[Saved data entries]
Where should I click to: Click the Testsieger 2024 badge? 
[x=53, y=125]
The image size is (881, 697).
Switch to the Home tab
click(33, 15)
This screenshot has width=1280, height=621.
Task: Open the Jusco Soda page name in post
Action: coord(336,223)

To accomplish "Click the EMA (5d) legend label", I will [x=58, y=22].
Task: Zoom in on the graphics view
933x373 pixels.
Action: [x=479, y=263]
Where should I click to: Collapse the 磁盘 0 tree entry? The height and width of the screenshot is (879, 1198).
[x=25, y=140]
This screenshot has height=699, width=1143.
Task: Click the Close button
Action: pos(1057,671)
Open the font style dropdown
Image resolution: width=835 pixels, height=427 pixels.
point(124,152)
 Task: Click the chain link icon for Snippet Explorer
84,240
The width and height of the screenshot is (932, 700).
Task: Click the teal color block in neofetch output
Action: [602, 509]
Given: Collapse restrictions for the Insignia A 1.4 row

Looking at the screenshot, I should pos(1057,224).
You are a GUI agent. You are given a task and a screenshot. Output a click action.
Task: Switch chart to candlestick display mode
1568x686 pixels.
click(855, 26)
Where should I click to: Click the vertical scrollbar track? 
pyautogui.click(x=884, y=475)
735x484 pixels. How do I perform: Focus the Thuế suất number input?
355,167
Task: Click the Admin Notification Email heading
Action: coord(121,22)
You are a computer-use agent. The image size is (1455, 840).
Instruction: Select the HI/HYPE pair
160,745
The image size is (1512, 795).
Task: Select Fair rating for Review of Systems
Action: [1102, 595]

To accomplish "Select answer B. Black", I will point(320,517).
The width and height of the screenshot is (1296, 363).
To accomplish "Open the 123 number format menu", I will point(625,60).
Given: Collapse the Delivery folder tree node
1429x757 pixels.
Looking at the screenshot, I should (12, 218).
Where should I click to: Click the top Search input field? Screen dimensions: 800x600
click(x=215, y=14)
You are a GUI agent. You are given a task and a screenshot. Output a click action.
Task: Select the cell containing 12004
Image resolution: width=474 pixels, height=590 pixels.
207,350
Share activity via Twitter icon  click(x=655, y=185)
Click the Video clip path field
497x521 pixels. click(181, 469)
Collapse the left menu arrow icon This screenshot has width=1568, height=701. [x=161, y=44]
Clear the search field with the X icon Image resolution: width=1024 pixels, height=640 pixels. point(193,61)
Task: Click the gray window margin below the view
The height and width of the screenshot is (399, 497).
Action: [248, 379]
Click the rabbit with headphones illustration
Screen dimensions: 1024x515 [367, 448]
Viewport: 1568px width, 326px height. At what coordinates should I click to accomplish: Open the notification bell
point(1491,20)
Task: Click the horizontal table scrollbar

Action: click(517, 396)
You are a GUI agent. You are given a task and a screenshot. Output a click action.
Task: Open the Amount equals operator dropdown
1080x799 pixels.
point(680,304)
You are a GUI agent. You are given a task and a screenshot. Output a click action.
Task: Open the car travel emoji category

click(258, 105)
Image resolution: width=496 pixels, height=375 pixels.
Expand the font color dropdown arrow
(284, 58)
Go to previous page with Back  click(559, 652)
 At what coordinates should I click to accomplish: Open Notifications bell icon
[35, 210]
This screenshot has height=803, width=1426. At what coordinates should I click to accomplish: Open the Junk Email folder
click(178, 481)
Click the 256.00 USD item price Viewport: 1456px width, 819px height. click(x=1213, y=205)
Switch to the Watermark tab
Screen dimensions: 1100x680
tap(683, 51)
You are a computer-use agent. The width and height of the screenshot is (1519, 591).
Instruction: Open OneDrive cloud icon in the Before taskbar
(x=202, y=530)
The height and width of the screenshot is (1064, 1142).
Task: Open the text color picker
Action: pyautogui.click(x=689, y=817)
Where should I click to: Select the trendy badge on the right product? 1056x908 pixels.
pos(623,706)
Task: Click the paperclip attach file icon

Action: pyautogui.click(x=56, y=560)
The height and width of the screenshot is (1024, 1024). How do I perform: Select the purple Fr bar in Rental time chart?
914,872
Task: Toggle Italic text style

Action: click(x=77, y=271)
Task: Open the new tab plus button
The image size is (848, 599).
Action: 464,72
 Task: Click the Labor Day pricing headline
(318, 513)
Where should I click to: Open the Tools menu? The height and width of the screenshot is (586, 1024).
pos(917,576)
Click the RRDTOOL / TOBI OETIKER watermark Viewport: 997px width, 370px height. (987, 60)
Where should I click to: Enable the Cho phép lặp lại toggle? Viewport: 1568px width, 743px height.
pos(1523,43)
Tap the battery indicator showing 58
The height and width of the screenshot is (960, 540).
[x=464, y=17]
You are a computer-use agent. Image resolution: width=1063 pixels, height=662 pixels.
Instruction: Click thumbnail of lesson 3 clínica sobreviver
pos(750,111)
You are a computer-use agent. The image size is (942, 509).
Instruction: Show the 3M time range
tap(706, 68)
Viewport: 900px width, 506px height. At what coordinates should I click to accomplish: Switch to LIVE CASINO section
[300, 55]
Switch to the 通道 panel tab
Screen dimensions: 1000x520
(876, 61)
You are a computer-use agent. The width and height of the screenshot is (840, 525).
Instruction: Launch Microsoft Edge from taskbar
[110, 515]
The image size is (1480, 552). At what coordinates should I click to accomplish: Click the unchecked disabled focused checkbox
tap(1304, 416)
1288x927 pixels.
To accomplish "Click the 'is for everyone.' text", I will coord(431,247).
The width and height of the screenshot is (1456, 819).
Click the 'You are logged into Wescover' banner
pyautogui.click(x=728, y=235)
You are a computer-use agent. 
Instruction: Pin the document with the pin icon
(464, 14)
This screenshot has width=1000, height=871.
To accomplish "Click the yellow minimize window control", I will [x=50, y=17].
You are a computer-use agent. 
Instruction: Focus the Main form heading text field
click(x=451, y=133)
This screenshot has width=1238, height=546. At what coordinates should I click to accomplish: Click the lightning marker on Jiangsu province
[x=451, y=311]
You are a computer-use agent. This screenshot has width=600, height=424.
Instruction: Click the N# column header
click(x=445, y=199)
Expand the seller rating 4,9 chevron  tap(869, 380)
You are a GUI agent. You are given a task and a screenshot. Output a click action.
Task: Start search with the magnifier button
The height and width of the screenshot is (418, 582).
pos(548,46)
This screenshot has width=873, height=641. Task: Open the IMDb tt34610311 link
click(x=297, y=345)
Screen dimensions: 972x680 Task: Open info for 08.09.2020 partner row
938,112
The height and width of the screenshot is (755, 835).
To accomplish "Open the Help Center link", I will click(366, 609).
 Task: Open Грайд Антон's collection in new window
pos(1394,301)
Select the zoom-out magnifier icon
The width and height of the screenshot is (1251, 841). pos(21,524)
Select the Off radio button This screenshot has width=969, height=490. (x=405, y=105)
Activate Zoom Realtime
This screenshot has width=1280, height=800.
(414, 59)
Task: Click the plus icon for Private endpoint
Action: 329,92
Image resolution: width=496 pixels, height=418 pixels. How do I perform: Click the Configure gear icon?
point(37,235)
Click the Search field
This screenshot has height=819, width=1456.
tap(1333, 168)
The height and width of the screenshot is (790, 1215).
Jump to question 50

* _THE PROBLEM_: Where a line above holds the string "computer", copy that line.

* _EXERCISE OUTPUT_:
You are a computer-use agent. The image size is (1455, 840).
You are a computer-use agent. The width and height of the screenshot is (1519, 591).
You are a computer-use agent. Image resolution: width=1063 pixels, height=662 pixels.
You are a computer-use agent. The image size is (942, 509).
You are a computer-use agent. The width and height of the screenshot is (840, 525).
You are a computer-use agent. 
You are a computer-use agent. 
You are a computer-use agent. This screenshot has width=600, height=424.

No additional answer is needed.